Statistical Analysis
Multivariable unconditional logistic regression models were used to estimate odds ratios and 95% confidence intervals for the association between quartile of a given dietary pattern (lowest quartile as the reference group) and cHL risk. Linear trend across quartiles was assessed in multivariable models by modeling the median values of the quartiles as a semicontinuous variable. All tests of statistical significance were 2 sided. Multivariable models were adjusted for the matching factors, plus total daily caloric intake (kcal/day), body mass index expressed as weight (kg)/height (m) (<25, 25–29.9, ≥30), and potential confounders previously found to be associated with overall cHL risk: race/ethnicity (non-Hispanic white, other/missing), nursery school/day-care attendance for ≥1 year (yes, no/did not attend/missing), history of smoking ≥10 lifetime packs of cigarettes (yes, no), education (less than high school, high school, more than high school), number of siblings (0, 1, 2, 3, 4, ≥5), alcohol intake (drinker, nondrinker), regular aspirin use (≥2 regular-strength tablets/week; yes, no) and regular acetaminophen use (≥2 regular-strength tablets/week; yes, no). The primary analysis stratified cHL models by age group at diagnosis (<50 vs. ≥50) to explore potential heterogeneity in the associations of dietary patterns with younger- or older-adult cHL. Five controls missing data on smoking status (n = 1) or number of siblings (n = 4) were dropped from multivariable models, as separate categories for missing data introduced instability to the models.

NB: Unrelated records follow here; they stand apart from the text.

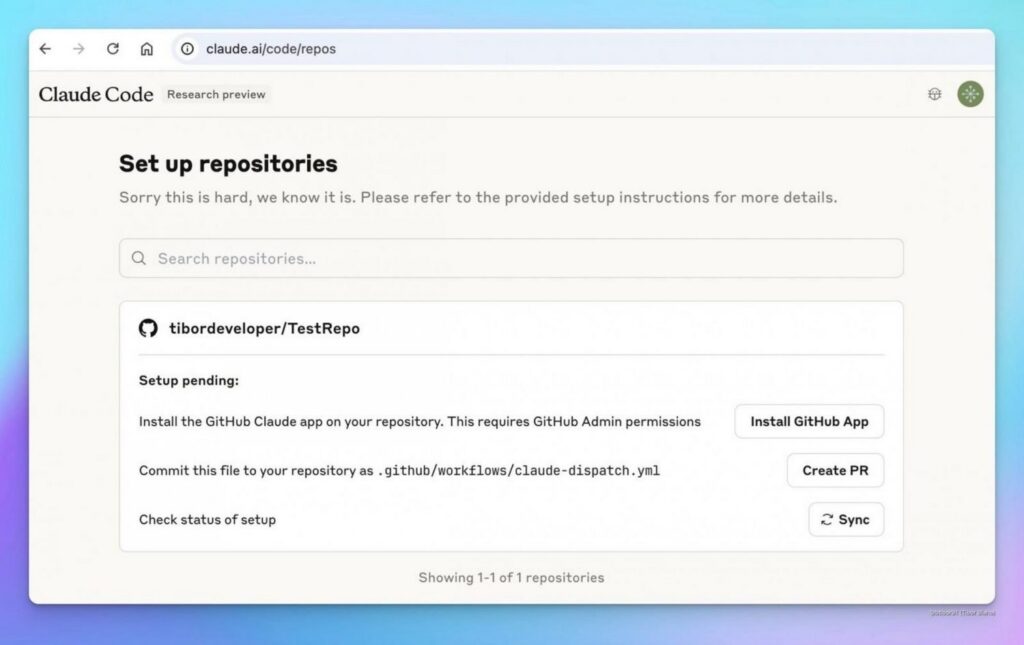
Task: Click the Claude Code logo
Action: click(95, 94)
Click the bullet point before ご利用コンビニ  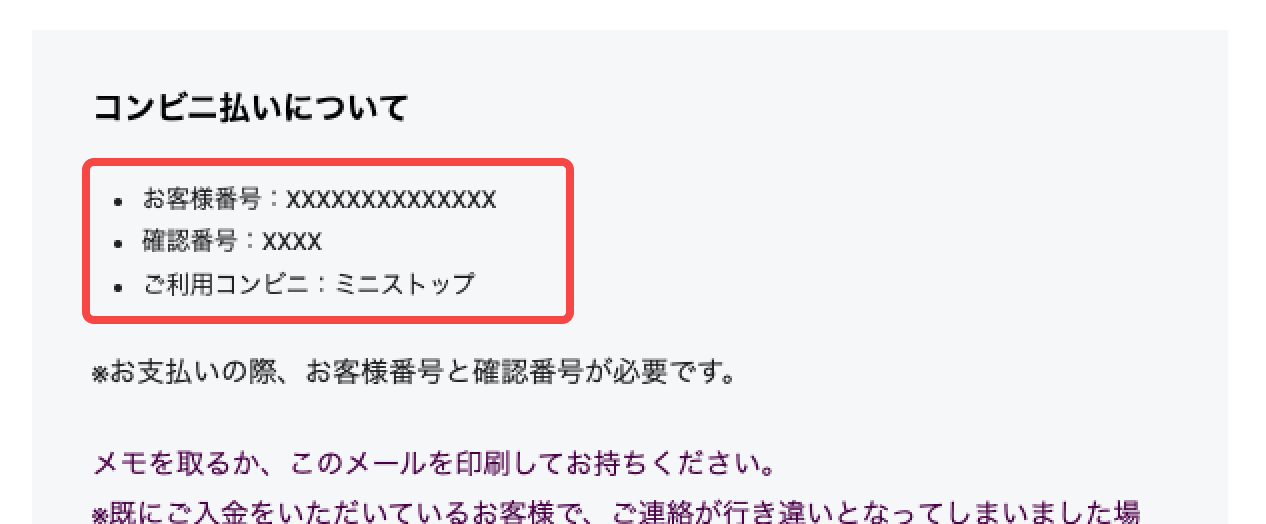[119, 285]
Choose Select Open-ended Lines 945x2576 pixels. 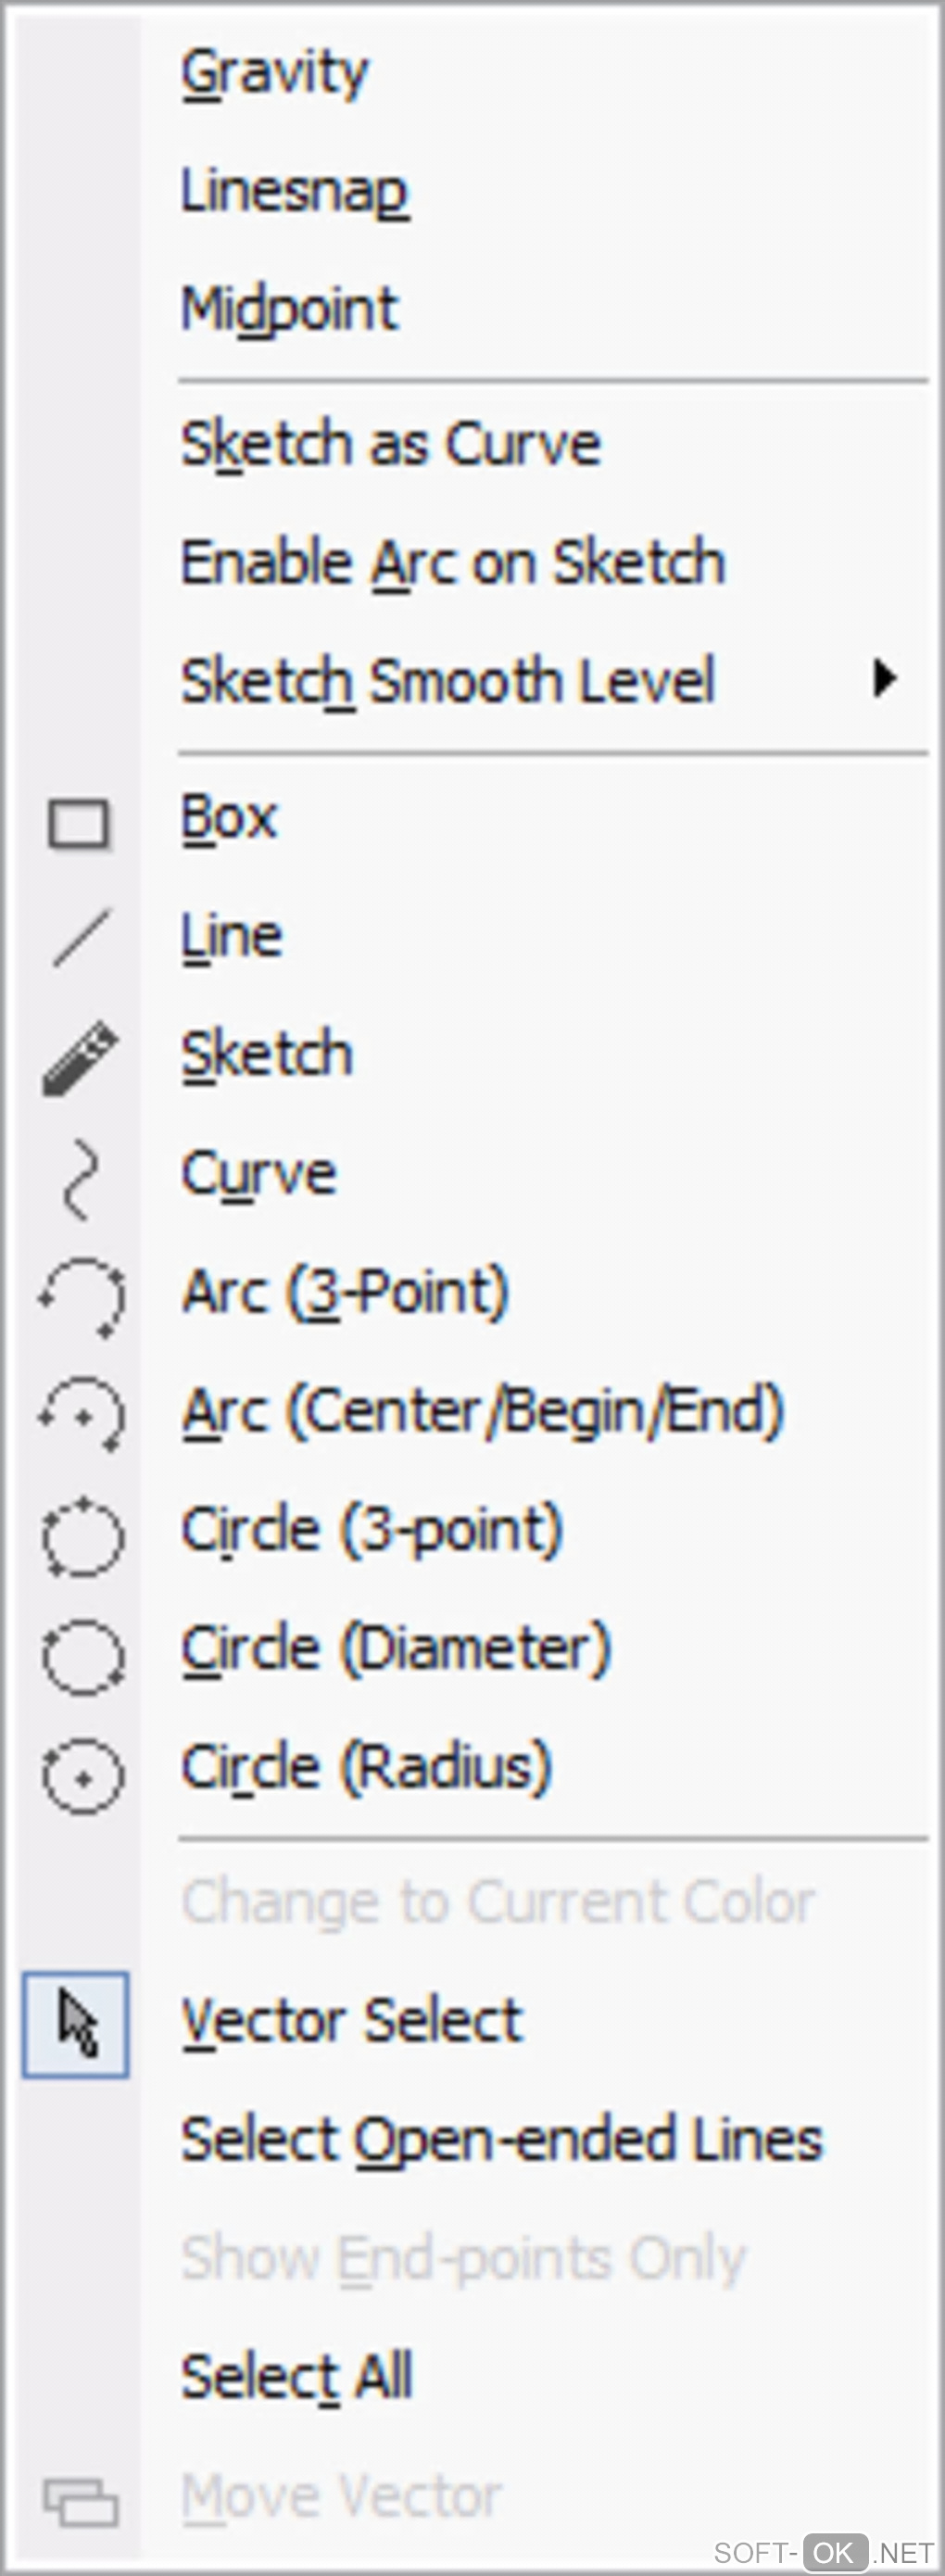point(501,2139)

Because the distributions of EBV-positive tumors and cHL histological subtypes suggest age-related heterogeneity in the role of cHL risk factors, we conducted secondary analyses to examine the association of dietary pattern with cHL risk separately by tumor EBV status (positive, negative) or histological subtype (mixed cellularity, nodular sclerosing). Age-stratified models for tumor EBV status limited covariable adjustment to matching factors, total caloric intake, and body mass index, while models for older-adult mixed cellularity subtype were not adjusted for nursery school attendance because of sparse categories. All analyses were conducted by using SAS, version 9.2, statistical software (SAS Institute, Inc., Cary, North Carolina).